The PSX KSE-100 Index witnessed heavy selling pressure on Thursday as investors reacted to rising geopolitical tensions and increasing global oil prices. The benchmark index at the Pakistan Stock Exchange closed at 152,907.96, marking a steep fall of 5,405.48 points or 3.41%.
Market volatility remained high throughout the session, with the index moving within a wide band of nearly 5,000 points. This sharp movement reflected investor nervousness and cautious trading behavior across major sectors. Total traded volume for index constituents stood at 313.13 million shares, highlighting significant activity despite the bearish trend.
Broad-Based Selling Across the Market
The decline in the PSX KSE-100 Index was broad-based, with the majority of listed companies ending in the red. Out of 100 companies in the index, 94 closed lower, only five advanced, and one remained unchanged.
Major decliners included IBFL, KEL, GHNI, AGP, and UBL, all posting losses between 7% and nearly 10%. On the positive side, only a handful of stocks such as BNWM, PKGS, PABC, NESTLE, and INIL managed to register modest gains, offering limited support to the overall market.
This imbalance clearly showed that selling pressure dominated across both large-cap and mid-cap stocks, signaling cautious investor sentiment.
Heavyweight Stocks Drag PSX KSE-100 Index Down
The PSX KSE-100 Index faced the biggest drag from major blue-chip stocks. United Bank Limited alone wiped out nearly 800 points from the index. Fertilizer giant FFC, conglomerate ENGROH, cement leader LUCK, and HUBC also contributed significantly to the decline.
While a few stocks like PKGS and NESTLE added minor positive points, their contribution was not enough to offset the heavy losses from large-cap sectors.
Banking, Cement, and Energy Sectors Lead Decline
Sector-wise performance showed widespread weakness. The banking sector led the decline, followed by cement, oil and gas exploration, fertilizer, and investment banking companies. These sectors collectively dragged the PSX KSE-100 Index lower due to their heavy weightage in the benchmark.
Only the paper, board, and packaging sector provided limited support, indicating that defensive stocks attracted some buying interest.
Overall Market Activity Weakens
The broader market also reflected bearish sentiment. The All-Share Index declined by 2,879.94 points to settle at 91,785.83. Total market volume dropped to 521.63 million shares compared to 612.36 million in the previous session, while traded value fell to Rs27.14 billion.

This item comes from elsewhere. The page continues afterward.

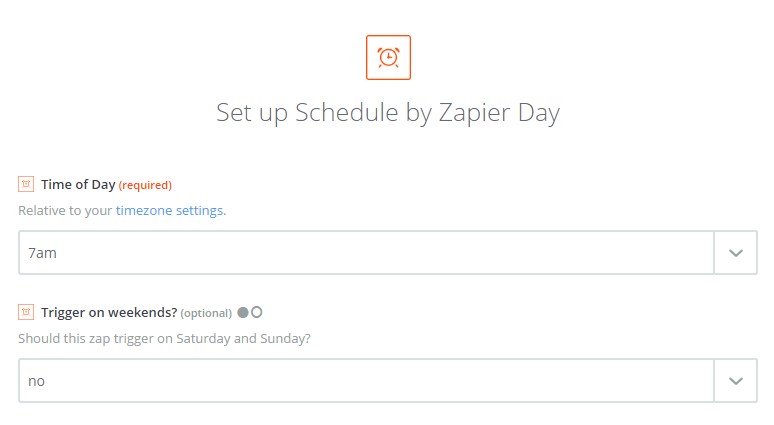
Task: Click the Set up Schedule by Zapier Day heading
Action: 388,113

A total of 484 companies participated in trading, with only 71 advancing and 356 declining. This wide negative breadth confirmed the depth of the selling pressure.
Among the most actively traded stocks were K-Electric, First National Equities, Unity Foods, WorldCall Telecom, and Bank of Punjab, all witnessing high volumes but mostly ending in negative territory.
Geopolitical Tensions and Oil Prices Trigger Sell-Off
The primary reason behind the PSX KSE-100 Index decline was renewed geopolitical tension in the Middle East. Investor confidence weakened after Iran signaled reluctance to engage in direct negotiations with the United States.
This development pushed global oil prices higher, raising concerns for Pakistan’s inflation outlook and external account stability. Since Pakistan is a net oil importer, higher crude prices typically increase import bills and pressure the rupee, prompting investors to reduce exposure to equities.
Fiscal Year Gains Still Intact Despite Recent Decline
Despite the sharp drop, the PSX KSE-100 Index remains up by 27,281 points or 21.72% during the fiscal year. However, on a calendar-year basis, the index has declined by 21,146 points or 12.15%, reflecting ongoing volatility in Pakistan’s equity market.
Market Outlook: Caution Likely to Continue
Analysts expect the PSX KSE-100 Index to remain volatile in the near term. Investor focus will stay on global oil prices, geopolitical developments, inflation trends, and domestic economic indicators.
If oil prices continue rising, selling pressure may persist, particularly in banking, cement, and energy stocks. However, any positive geopolitical developments or stability in crude prices could help restore investor confidence.
For now, cautious trading and selective buying in defensive sectors may dominate market behavior.